Base44 Builds Its Own AI Model as Vibe Coding Startups Chase Defensibility

Base44, the vibe coding platform that Wix acquired for at least 80 million dollars less than a year after it was founded, has begun rolling out its first proprietary large language model. The move places the company at the center of a question that has been circling the AI startup world for months: can a business built on top of someone else's foundation model ever be truly defensible.
The new model, named Base1, is built on top of an existing open source foundation model and fine tuned specifically for application generation. Founder Maor Shlomo has described the decision as a way to gain more control over the parts of the product that matter most for users building software through natural language, namely latency, cost, and reliability at scale.
Why Owning the Model Matters Now
Until this rollout, Base44 relied on general purpose frontier models from providers including OpenAI and Anthropic to power its natural language to application pipeline. That approach works well early on, but it leaves a company exposed to pricing changes, rate limits, and competitive overlap, since the same frontier labs supplying the models are also building their own coding tools.
Shlomo has been direct about the rationale, noting that training and owning the model as part of the full stack opens up optimizations on latency, cost, and efficiency that are simply not available when renting access to someone else's infrastructure. He also expects more companies to follow a similar path once they reach enough scale and user volume to generate the kind of proprietary data needed to train a useful specialized model.
Base1 was trained on a dataset built from tens of millions of real user interactions on the Base44 platform. Every prompt submitted and every application generated becomes part of that training signal, creating a feedback loop where increased usage steadily improves the model. That advantage is not exclusive to Base44 forever, since rival vibe coding platforms are accumulating their own usage data at the same time, but Base44 is betting that being early gives it a meaningful head start.
A Three Part View of Defensibility
According to Jonathan Userovici, a general partner at venture capital firm Headline, sustainable advantage in AI products tends to rest on three pillars: proprietary data, strong distribution, and ownership of the technology stack. Base44's move to train its own model touches all three at once, since the company already has a large active user base feeding it fresh interaction data daily.
Userovici has also cautioned against assuming every applied AI company should follow this path. He points to legal tech company Harvey as an example of a startup that explored building its own model and ultimately stepped back from the plan. Training and maintaining a custom model requires sustained investment in infrastructure and specialized talent, and it only pays off if the resulting model genuinely outperforms general purpose alternatives for the specific task at hand.

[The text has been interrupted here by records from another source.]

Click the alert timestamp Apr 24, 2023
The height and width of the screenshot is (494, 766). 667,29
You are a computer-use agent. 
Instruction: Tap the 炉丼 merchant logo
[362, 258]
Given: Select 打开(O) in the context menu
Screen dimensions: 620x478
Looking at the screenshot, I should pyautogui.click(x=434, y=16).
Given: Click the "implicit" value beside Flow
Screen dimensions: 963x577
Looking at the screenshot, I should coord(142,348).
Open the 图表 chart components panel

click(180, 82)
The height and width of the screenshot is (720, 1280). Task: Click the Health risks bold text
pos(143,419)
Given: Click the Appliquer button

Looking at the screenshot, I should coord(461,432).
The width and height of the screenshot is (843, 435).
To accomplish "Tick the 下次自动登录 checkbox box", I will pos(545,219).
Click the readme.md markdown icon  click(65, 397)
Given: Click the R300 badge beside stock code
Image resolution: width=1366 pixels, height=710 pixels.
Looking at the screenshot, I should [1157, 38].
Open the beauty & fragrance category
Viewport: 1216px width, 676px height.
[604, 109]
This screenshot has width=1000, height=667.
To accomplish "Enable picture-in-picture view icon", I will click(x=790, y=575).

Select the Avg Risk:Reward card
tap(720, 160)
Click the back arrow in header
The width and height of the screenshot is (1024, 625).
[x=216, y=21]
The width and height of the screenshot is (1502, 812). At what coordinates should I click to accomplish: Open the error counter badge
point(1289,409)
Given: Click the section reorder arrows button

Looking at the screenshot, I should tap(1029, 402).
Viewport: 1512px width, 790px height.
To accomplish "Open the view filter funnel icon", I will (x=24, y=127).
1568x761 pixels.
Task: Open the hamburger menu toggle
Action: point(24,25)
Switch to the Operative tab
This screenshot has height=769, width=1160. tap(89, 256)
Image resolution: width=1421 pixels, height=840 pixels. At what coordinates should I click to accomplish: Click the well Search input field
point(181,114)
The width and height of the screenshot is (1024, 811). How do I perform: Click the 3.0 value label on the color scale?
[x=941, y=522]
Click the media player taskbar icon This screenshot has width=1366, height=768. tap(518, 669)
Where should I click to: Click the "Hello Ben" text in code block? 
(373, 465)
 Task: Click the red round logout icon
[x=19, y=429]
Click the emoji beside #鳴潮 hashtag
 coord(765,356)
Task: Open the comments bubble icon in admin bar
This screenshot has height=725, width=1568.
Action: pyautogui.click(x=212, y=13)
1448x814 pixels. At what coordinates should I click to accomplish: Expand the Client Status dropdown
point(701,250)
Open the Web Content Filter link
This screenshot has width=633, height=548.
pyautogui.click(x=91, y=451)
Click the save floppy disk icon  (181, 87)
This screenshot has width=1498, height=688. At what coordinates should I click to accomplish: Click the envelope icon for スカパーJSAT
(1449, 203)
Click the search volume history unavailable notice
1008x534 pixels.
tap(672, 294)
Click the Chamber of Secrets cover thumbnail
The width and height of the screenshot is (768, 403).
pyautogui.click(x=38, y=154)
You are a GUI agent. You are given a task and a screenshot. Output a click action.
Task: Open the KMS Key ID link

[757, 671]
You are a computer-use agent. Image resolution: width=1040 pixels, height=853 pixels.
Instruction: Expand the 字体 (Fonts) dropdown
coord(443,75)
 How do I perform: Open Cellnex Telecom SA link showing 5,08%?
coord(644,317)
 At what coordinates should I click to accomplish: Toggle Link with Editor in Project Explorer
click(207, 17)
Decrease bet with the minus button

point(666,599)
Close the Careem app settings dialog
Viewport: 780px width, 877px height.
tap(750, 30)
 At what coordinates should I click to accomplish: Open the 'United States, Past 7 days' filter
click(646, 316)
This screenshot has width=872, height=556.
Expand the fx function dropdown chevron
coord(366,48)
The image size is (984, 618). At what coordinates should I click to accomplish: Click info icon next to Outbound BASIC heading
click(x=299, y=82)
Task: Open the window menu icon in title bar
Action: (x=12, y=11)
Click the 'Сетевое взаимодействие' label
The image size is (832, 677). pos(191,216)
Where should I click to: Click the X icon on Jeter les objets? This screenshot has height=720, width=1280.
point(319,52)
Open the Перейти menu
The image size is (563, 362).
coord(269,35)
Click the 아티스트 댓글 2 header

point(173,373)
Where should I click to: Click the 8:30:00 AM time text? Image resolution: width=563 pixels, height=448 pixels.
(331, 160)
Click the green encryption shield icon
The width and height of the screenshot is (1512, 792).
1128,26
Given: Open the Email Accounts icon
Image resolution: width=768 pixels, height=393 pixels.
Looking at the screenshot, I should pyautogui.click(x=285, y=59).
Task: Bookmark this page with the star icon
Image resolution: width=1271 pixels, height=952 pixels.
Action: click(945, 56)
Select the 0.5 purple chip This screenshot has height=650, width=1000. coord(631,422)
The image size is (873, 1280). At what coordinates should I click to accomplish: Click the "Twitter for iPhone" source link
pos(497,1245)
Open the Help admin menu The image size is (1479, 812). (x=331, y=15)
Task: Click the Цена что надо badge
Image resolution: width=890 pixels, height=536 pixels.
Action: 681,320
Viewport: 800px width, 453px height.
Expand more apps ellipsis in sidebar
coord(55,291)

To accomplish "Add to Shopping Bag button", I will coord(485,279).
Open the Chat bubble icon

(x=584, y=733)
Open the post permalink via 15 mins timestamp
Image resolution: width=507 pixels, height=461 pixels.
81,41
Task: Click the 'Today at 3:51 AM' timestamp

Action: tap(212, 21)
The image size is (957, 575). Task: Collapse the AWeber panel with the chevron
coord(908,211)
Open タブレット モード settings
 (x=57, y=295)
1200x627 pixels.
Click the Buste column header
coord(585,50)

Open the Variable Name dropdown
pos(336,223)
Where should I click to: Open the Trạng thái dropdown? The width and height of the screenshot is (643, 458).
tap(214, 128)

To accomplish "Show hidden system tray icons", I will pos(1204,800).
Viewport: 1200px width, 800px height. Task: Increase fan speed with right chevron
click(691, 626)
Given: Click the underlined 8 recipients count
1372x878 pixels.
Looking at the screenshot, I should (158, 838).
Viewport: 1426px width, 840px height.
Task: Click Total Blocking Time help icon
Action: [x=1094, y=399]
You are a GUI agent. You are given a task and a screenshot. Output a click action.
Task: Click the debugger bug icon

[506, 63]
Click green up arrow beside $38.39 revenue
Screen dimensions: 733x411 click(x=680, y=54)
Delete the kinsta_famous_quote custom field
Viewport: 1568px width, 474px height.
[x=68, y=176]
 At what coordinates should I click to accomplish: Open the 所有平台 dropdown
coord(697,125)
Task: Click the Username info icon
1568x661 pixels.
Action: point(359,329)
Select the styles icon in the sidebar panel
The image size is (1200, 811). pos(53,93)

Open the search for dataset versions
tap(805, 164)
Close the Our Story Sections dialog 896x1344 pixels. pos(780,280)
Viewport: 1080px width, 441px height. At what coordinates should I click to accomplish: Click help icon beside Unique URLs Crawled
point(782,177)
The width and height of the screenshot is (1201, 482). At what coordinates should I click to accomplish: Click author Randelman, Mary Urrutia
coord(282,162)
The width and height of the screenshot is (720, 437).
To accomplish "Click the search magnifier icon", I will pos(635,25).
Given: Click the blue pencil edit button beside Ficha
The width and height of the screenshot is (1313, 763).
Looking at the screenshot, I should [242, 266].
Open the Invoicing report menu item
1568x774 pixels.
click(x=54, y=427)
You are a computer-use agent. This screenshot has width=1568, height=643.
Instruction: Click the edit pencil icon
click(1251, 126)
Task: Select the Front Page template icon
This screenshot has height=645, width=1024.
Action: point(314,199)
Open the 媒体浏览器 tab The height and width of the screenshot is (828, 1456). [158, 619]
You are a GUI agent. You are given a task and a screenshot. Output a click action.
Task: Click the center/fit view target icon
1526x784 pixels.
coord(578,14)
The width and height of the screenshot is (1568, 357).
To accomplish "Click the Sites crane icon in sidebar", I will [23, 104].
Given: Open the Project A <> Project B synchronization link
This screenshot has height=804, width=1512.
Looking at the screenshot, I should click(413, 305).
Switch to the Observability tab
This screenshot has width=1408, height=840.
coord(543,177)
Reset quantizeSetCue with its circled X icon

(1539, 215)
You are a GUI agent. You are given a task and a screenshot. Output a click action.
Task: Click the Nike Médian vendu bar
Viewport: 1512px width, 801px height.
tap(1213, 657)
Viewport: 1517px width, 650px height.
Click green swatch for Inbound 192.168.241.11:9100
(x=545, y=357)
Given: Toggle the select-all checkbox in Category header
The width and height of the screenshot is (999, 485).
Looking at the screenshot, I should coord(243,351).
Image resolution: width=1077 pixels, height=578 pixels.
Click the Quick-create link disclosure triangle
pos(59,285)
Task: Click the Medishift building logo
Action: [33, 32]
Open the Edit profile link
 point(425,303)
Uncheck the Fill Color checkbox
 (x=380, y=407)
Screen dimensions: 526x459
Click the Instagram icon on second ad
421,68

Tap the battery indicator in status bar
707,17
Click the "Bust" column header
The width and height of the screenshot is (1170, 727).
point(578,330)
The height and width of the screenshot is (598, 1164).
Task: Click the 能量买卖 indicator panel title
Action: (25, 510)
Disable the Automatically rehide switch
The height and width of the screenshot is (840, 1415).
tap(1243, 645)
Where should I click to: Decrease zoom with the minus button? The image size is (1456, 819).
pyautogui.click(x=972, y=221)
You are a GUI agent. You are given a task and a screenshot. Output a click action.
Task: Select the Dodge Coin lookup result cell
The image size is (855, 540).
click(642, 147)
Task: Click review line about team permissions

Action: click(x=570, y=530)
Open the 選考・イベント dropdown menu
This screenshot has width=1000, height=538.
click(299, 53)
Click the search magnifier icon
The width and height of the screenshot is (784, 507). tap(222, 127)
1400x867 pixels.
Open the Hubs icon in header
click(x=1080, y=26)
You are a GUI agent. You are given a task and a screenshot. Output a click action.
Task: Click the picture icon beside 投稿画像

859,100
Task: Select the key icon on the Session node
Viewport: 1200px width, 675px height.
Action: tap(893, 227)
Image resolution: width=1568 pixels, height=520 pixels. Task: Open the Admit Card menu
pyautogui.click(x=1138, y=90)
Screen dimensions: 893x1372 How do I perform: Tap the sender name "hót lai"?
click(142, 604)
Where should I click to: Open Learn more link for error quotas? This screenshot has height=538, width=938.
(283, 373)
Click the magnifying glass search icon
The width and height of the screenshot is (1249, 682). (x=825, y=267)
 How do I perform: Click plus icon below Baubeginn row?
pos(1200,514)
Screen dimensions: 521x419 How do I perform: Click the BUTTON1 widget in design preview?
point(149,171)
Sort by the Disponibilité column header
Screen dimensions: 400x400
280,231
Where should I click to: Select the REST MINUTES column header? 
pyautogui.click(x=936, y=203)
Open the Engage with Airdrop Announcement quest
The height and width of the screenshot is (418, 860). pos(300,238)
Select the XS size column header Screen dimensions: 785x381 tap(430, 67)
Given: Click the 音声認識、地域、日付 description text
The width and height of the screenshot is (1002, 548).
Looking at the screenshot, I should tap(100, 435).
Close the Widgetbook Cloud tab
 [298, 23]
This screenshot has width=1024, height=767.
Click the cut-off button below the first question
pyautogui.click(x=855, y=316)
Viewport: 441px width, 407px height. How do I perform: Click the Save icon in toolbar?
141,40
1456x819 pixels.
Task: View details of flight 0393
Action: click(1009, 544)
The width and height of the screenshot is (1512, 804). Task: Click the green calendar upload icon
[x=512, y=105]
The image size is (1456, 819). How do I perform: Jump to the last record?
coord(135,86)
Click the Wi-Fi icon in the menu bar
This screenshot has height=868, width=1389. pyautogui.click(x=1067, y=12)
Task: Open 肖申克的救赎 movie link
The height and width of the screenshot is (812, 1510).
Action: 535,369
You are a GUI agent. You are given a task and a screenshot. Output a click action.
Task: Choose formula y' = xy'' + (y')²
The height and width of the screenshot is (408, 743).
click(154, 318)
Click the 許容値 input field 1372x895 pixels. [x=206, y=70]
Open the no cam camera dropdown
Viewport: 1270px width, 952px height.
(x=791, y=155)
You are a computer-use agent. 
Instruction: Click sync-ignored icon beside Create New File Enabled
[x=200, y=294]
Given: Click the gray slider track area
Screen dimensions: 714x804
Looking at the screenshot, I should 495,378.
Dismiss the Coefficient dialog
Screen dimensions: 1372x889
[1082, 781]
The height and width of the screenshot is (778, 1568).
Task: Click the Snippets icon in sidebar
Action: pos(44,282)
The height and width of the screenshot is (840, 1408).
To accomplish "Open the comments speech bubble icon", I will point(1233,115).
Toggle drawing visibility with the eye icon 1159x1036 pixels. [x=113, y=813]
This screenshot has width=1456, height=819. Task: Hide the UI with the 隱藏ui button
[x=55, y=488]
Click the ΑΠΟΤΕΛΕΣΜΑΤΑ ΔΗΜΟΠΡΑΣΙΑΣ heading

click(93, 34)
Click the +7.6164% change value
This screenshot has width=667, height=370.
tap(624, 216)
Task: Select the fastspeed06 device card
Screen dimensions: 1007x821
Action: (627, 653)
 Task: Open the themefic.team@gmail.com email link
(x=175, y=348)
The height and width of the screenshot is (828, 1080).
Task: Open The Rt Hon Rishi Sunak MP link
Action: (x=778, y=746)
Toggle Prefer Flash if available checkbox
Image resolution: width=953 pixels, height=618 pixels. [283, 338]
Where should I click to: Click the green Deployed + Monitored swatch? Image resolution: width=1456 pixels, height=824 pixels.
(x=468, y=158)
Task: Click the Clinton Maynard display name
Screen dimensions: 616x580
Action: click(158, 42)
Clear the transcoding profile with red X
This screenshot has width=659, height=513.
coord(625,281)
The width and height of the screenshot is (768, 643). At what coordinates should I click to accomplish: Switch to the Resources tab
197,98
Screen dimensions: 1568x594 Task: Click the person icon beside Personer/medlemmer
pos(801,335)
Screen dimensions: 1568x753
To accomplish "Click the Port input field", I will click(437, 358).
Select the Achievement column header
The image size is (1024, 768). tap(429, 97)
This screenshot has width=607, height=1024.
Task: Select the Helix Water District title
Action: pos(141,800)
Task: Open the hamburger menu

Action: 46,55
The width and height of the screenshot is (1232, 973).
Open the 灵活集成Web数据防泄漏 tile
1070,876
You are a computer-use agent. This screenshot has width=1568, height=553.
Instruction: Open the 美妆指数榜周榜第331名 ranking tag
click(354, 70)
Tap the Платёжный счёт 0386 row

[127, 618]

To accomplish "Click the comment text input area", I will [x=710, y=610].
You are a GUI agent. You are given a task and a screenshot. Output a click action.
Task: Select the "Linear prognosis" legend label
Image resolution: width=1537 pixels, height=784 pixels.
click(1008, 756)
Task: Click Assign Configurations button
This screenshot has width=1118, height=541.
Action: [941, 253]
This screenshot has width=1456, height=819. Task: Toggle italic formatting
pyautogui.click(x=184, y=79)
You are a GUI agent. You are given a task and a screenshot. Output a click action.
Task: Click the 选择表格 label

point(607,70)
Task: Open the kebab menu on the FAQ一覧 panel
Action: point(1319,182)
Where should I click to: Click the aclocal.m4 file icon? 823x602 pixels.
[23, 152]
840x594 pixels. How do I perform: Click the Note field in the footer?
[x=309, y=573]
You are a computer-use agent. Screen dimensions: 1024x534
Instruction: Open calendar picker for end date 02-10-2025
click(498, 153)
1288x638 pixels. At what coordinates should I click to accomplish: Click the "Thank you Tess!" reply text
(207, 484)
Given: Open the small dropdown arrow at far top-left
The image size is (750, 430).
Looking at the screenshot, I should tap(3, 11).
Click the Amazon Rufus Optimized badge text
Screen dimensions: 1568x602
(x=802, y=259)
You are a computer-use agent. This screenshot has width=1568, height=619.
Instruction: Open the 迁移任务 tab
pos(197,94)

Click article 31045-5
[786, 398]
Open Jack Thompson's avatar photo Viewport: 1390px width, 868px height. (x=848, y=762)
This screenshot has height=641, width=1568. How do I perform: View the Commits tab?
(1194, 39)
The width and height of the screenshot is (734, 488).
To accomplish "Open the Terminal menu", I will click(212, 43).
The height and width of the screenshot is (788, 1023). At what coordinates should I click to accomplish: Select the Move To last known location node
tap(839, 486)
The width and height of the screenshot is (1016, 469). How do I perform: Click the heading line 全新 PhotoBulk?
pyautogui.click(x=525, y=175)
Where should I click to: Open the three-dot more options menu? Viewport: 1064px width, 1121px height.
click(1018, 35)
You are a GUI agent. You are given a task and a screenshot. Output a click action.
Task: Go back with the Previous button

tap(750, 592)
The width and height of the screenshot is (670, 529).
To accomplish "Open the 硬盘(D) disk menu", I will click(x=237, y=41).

Competition Beyond Other Vibe Coding Startups
Base44 competes directly with companies like Swedish unicorn Lovable, which has continued to rely on external frontier models while scaling past 500 million dollars in annual recurring revenue. Base44 itself has surpassed 100 million dollars in ARR, a fast climb for a company that started with a team of just eight people before the Wix acquisition.
The bigger long‑term threat may not come from other vibe coding platforms at all. Frontier AI labs are increasingly building their own coding focused products, and tools like Claude Code have already become serious players in the same category that Base44 occupies. That overlap gives large foundation model providers direct access to usage data and feedback loops that could narrow the gap Base44 is trying to widen.
What This Signals for the Wider AI Market
Inference costs have become a real line item for companies running AI products at scale, and enterprise customers are increasingly questioning whether every task genuinely requires the most expensive, most general purpose model available. That cost pressure is part of what is pushing companies toward orchestration layers that route tasks to smaller, cheaper, more specialized models when a frontier model is not strictly necessary.
Base44's move suggests that owning a slice of the model layer, even a narrow and specialized one, is becoming part of how ambitious AI application companies plan to compete over the long run rather than treating frontier models purely as a rented utility.